The tree would actually give its name to the local school district, Tall Spruce District.

It was believed that the tree was between 125 to 150 years by 1985 when a wind storm finally took the tree down in a thunderous crash and to the dismay of those in the community who saw it as an important part of their history.

In a letter to the editor of the Red Deer Advocate, Ward Barritt would say, quote:

“Now it is gone, as are so many of the people who knew it and depended on it always being there. As many as six generations of some families had lived or been born under its reign and its end leaves us, the remaining, with a great sense of sadness.”

St Monica’s Anglican Church

In nearby Mirror, you will find the St. Monica’s Anglican Church. Built in 1895, this church still sits on its original spot and has become a landmark of the area thanks to its gable-roofed roof with vestibule and the surrounding cemetery and parish hall.

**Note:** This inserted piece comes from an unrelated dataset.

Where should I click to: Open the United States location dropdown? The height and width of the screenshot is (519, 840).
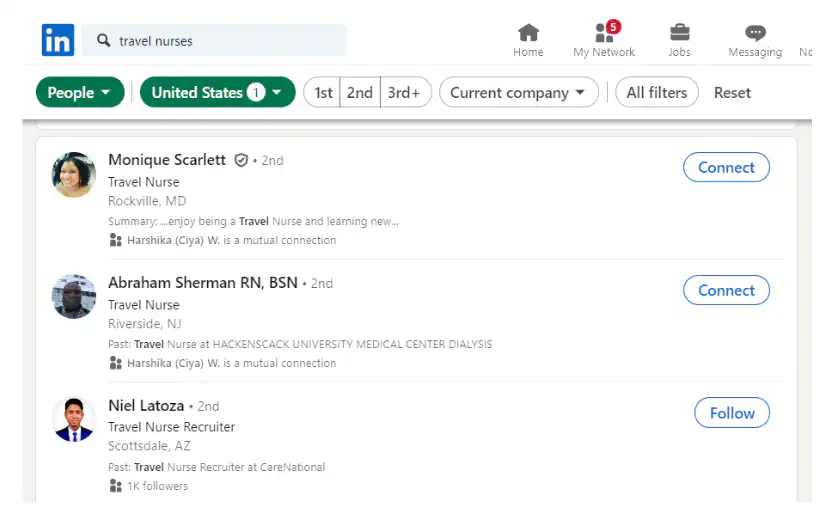click(x=217, y=93)
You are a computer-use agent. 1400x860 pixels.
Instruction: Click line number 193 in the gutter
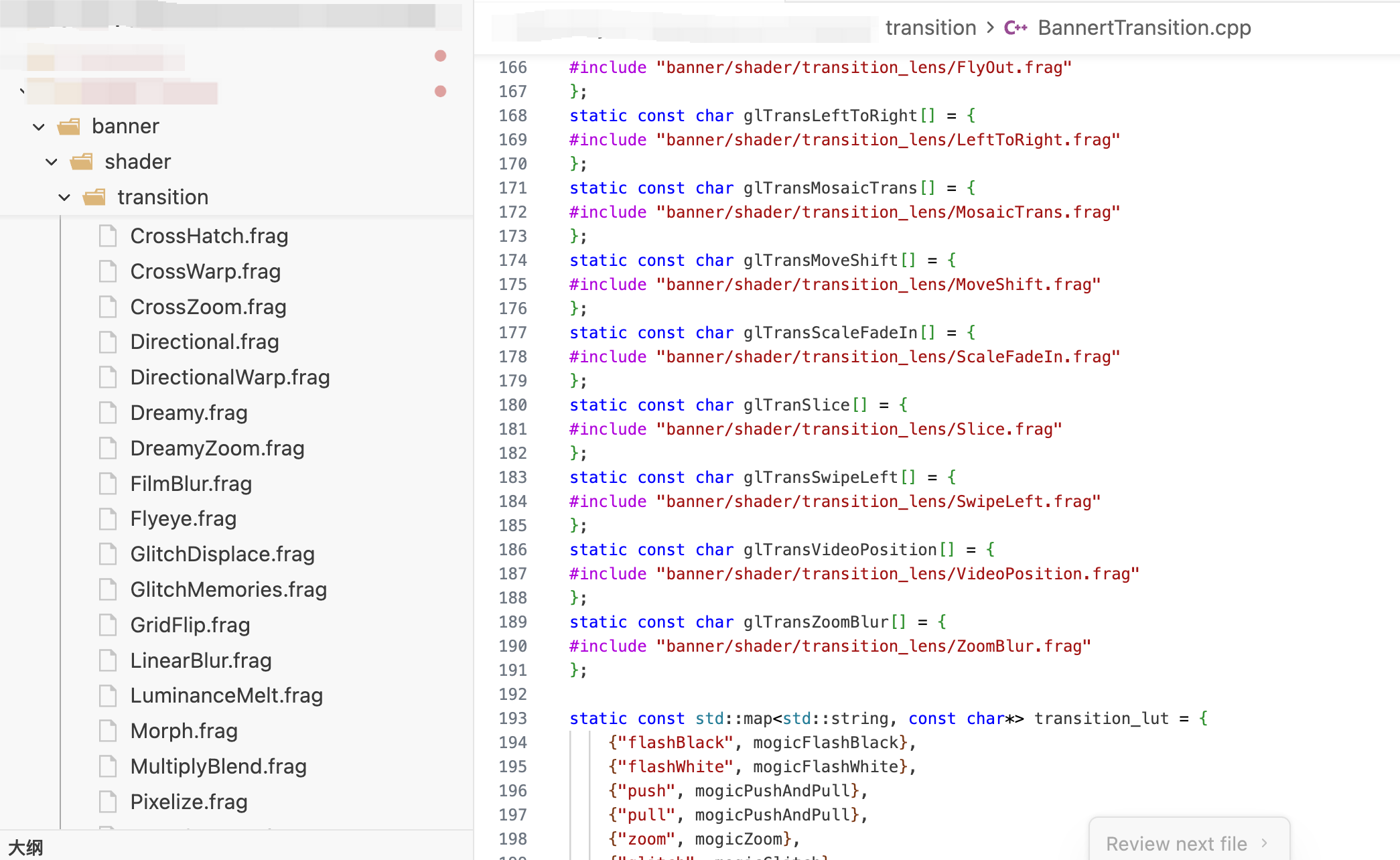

It is the oldest church in Lacombe County and was constructed by Walter and Edward Parlby through work bees they had organized on their ranches. In 1897, the church was consecrated by Bishop Pinkham of Calgary and was furnished with the assistance of friends and relatives in congregations in England.

The church was the first of three churches to be built in the area and it would see several changes over the years. In 1911, it received new siding, and in 1915 a new bell tower with a wooden ball and iron cross was erected. In 1955, the vestibule was expanded.

The church would continue to operate until 1985 when it was closed due to declining population in the area and fewer members of the congregation. Today, the building has heritage significance due to its role in creating the identity of the area and helping the area become one of the earliest settled districts in Lacombe County.

Irene Parlby

Without a doubt, the most famous person to come from Alix is Irene Parlby, a trailblazer when it came to women’s rights in Canada.

Born in London England in 1868, Parlby came to Canada in 1896 and by 1913 she would found the first women’s local of the United Farmers of Alberta. Her work with the organization helped to raise her profile across the province. During this time, and for many years after, Irene lived in the Alix area and was a well-known and respected member of the community. Her talents as a hostess were widely commended. She would often host members of the Canadian Press, MLAs and cabinet ministers at her home in town.

That would culminate with her election to the Alberta Legislature in the Lacombe Riding, which she would represent for the next 14 years. During that time, she was appointed as a minister without a portfolio, making her the first woman cabinet minister in Alberta history.

Her most famous role in women’s rights would come as a member of the Famous Five, who took the issue of women being qualified persons to the highest court in the country. The group would win that case and help change women’s rights forever. Soon after its judgement, the first woman, Cairine Wilson, would sit on the Canadian Senate.

Throughout her life, Parlby was an advocate for rural Canadian women and children, and she pushed for public health care services and municipal hospitals.

She would pass away on July 12, 1965 in Red Deer, the last of the Famous Five.

In 2009, Parlby and the other members of the Famous Five were named Canada’s first honorary senators. A mural of Parlby also exists in Edmonton.

In 1966, Parlby was recognized as a Person of National Historic Significance by the Government of Canada and the plaque honouring that can be found in Alix.